But in his casting about for direction he spied a spacer, a graynosed woman whose ears had, gods, a whole fistful of voyage-rings, who sat on the skirt of some huge piece of machinery, just sitting, observing the whole furor, arm around one knee, her ears backslanted in the racket; suddenly she was looking straight at him.
He dropped his ears at once in politeness: and in outright awe at the spacer rings and the easy assurance of this veteran who was everything he was not and longed with all his heart to be. He would never have come her way on his own; but she was staring at him as if he were somehow more interesting than the chaos and the goings-on with the Immunes. He thought he detected an invitation, a summons in the twitch of a many-ringed ear: and he hitched up his duffel and all the courage of his seventeen years.
“H’lo,” he said, walking up—his smile and his friendliness had won him a great deal in his life, and he relied on it now, when he was afraid, slanting an ear toward the commotion behind him. “Lot of noise, isn’t it?”
The spacer nodded.
Not a word. Not the least ear-twitch of friendliness. He was left a fool, twice desperate. His blue breeches were brand new. His ears were ringless. His duffel still had package-creases and he swung it back behind him and dropped it where it was less conspicuous, figuring he had mistaken her invitation: he was suddenly anxious only to get his directions and go, before he found himself in something he could not handle.
The eyes raked him and down in lazy ease, flickered with some kind of interest. “Wrong side of that line, you know.”
He cleared his throat, looked nervously over his shoulder. “What are they doing down there?”

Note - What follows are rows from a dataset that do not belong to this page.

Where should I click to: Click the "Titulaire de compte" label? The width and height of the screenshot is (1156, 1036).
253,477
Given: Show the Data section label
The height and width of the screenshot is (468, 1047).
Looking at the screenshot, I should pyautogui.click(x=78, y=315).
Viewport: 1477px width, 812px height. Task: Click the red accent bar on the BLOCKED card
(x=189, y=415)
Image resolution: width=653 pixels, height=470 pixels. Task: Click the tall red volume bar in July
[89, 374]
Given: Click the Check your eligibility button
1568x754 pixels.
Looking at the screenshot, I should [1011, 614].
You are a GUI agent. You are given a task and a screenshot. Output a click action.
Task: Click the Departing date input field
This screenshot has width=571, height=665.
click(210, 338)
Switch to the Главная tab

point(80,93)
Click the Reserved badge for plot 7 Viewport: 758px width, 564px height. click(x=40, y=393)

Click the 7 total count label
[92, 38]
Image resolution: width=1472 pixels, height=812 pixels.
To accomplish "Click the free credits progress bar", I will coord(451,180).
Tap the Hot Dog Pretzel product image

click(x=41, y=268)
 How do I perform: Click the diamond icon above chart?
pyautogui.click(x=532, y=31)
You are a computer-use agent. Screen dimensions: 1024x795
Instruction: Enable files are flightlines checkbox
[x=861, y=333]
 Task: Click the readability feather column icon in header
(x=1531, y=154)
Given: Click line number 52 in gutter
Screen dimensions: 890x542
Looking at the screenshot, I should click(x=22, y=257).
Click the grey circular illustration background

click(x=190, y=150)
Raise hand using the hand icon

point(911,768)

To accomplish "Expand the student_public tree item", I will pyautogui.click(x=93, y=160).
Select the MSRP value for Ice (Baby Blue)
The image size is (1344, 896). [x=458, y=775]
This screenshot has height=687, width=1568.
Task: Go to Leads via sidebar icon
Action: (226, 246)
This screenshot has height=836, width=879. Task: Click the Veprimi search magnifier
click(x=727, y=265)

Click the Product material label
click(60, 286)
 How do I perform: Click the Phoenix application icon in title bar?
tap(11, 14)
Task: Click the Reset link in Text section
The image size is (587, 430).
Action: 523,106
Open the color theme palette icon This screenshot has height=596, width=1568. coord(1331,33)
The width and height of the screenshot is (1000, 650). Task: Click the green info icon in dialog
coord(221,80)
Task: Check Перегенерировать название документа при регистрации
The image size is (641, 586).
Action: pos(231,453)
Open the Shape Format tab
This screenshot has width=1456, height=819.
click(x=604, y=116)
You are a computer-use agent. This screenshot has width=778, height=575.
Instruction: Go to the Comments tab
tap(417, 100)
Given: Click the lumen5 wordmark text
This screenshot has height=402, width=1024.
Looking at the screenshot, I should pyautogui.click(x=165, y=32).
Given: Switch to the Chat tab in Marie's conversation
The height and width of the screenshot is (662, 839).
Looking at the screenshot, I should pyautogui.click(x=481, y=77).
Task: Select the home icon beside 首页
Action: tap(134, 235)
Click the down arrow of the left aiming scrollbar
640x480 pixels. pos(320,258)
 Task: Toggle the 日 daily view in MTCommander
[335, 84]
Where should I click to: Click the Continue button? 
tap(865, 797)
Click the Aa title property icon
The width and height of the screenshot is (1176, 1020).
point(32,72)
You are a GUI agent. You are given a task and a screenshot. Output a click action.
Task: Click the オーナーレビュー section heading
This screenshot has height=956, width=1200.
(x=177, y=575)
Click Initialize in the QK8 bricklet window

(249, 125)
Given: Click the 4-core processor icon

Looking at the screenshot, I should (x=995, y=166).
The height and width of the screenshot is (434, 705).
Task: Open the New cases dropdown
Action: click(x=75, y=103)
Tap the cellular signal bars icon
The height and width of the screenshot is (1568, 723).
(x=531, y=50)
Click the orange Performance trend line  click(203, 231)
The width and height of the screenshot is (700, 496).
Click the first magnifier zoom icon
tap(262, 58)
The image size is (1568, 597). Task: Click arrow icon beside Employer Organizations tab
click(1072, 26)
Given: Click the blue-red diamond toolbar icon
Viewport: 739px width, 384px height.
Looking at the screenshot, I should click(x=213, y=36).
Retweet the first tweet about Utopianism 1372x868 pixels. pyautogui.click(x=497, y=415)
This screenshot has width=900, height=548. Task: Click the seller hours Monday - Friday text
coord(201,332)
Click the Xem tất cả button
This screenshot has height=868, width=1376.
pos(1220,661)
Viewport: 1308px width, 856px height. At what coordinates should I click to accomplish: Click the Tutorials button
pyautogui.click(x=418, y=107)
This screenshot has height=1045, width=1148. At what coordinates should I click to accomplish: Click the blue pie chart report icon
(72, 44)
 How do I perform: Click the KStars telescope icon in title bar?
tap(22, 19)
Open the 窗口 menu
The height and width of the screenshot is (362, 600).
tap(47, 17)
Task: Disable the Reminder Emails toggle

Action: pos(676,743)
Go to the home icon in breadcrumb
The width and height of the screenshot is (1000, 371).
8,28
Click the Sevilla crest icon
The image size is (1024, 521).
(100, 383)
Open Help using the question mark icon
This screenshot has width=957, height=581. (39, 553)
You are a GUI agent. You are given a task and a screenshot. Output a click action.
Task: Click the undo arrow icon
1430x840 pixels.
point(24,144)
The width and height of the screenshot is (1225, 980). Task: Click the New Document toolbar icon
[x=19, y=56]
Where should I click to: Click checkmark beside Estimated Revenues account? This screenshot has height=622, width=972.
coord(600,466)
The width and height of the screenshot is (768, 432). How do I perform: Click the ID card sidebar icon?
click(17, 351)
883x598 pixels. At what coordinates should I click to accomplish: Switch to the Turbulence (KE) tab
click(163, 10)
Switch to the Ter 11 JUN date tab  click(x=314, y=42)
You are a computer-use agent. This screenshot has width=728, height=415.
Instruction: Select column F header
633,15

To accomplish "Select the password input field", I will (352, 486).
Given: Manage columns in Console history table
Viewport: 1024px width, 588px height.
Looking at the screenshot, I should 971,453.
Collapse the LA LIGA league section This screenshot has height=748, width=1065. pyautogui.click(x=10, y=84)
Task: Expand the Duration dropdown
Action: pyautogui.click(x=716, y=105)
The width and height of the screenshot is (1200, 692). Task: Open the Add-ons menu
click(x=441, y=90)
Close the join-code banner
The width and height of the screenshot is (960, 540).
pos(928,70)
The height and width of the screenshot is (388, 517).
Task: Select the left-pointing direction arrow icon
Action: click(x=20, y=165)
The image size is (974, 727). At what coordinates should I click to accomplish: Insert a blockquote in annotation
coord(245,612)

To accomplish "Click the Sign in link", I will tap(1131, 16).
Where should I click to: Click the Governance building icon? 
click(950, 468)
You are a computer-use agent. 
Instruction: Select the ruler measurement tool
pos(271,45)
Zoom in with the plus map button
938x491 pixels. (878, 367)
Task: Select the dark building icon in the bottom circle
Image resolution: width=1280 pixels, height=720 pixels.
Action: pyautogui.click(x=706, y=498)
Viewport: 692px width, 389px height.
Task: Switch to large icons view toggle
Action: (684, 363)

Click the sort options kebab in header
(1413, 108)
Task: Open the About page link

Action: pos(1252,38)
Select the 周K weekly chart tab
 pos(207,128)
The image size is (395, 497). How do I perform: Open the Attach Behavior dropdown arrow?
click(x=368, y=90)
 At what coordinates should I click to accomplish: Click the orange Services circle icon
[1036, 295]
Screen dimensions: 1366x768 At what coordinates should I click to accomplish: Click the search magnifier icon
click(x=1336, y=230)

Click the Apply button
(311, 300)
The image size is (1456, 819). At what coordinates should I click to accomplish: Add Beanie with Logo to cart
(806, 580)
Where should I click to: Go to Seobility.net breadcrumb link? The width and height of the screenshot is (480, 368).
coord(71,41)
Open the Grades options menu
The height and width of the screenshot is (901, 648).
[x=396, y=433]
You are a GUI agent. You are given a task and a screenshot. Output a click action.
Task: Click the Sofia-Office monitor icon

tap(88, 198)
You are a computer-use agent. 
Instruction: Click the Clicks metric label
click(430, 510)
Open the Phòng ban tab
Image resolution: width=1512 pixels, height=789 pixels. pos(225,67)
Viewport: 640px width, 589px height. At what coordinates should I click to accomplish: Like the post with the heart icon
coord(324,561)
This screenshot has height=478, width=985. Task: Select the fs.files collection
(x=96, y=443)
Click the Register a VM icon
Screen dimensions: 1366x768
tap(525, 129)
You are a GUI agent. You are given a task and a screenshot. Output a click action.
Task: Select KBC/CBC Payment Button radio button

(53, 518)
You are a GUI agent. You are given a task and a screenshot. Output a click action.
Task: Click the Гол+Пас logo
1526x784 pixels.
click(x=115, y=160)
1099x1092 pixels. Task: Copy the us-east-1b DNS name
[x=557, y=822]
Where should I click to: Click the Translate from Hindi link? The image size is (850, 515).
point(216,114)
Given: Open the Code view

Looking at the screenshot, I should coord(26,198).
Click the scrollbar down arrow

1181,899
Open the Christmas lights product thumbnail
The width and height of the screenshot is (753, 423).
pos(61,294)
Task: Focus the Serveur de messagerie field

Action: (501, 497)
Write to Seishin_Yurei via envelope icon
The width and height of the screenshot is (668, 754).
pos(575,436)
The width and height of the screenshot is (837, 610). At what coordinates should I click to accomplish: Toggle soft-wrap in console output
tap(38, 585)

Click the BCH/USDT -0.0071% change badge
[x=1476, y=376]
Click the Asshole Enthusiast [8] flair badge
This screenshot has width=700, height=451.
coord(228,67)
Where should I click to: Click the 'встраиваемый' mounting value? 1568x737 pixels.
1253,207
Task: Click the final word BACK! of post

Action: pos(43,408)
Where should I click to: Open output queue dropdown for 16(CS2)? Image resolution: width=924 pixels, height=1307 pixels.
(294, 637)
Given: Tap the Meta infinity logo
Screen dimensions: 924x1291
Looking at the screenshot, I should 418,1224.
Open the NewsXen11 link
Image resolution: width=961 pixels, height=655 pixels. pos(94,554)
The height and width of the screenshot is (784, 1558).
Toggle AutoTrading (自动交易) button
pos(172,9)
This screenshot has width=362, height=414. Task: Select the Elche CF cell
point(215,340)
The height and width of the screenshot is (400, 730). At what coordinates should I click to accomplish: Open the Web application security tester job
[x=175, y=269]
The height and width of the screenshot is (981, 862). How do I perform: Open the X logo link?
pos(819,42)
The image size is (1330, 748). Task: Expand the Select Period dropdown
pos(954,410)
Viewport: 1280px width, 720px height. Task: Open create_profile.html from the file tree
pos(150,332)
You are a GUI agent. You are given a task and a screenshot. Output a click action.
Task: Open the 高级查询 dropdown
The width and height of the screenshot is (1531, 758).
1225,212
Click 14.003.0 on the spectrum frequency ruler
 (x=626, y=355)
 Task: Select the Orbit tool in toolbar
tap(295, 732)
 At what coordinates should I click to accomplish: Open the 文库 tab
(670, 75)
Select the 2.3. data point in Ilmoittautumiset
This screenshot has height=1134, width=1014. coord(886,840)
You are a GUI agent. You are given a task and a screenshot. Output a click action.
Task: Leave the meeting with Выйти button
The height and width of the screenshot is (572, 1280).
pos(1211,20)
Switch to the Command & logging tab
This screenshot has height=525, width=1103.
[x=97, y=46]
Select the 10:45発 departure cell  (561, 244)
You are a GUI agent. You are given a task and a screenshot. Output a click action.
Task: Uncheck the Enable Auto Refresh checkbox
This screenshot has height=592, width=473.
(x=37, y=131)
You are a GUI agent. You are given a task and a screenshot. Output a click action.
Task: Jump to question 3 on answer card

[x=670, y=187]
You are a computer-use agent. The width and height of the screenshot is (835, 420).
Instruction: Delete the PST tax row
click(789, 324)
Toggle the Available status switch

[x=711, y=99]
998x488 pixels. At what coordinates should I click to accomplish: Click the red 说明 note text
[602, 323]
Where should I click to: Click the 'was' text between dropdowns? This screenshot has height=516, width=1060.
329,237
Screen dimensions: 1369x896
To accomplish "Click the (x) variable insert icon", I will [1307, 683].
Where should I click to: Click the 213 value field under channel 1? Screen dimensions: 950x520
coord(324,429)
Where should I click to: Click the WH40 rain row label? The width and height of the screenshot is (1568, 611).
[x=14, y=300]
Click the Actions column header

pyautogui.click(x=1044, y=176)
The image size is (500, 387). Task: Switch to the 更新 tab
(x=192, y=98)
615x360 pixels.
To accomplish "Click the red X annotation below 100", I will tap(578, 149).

“What are you doing up here?”
“I—” He looked back again full into the spacer’s lazy stare, that stripped him down to the bones and the truth; there was not even a lie he knew how to tell. “I’m new here,” he said; and dropped his ears in deference when her mouth pursed in dour amusement. “What’s all the commotion down there?”
“The Pride’s in port.”
He could not help himself; he looked back again toward the distant lines and drew a large breath. The station, for godssakes, he had truly come to the station, where fantastical species came and went; where fabled ship-names were ordinary on the freighting lists, and many-ringed spacers sat about ordinary as could be. And on the very day he came up from the world, The Pride of Chanur just happened in, with no advance notice in the news-services, nothing at all to tell the world it was coming. He saw nothing for his looking but a solid line of black-breeched Immunes in the distance, practically no one on the docks there or near at hand; and nothing at all of the ship-boards down there: gantries obscured the view. He looked back and tried to catch his breath. “Gods, I’d like to see it.”
“You don’t see a ship, son, they stay out there.” She was laughing at him, all dour-faced. “But you could go up to the observation lounge, the cameras’ll give you a view.”
“I want to see them.”
“Who?”
“Them.”
“The Personage? Gods-rotted lot of nonsense.”
He caught a quick breath. His ears went flat. Nonsense. My gods!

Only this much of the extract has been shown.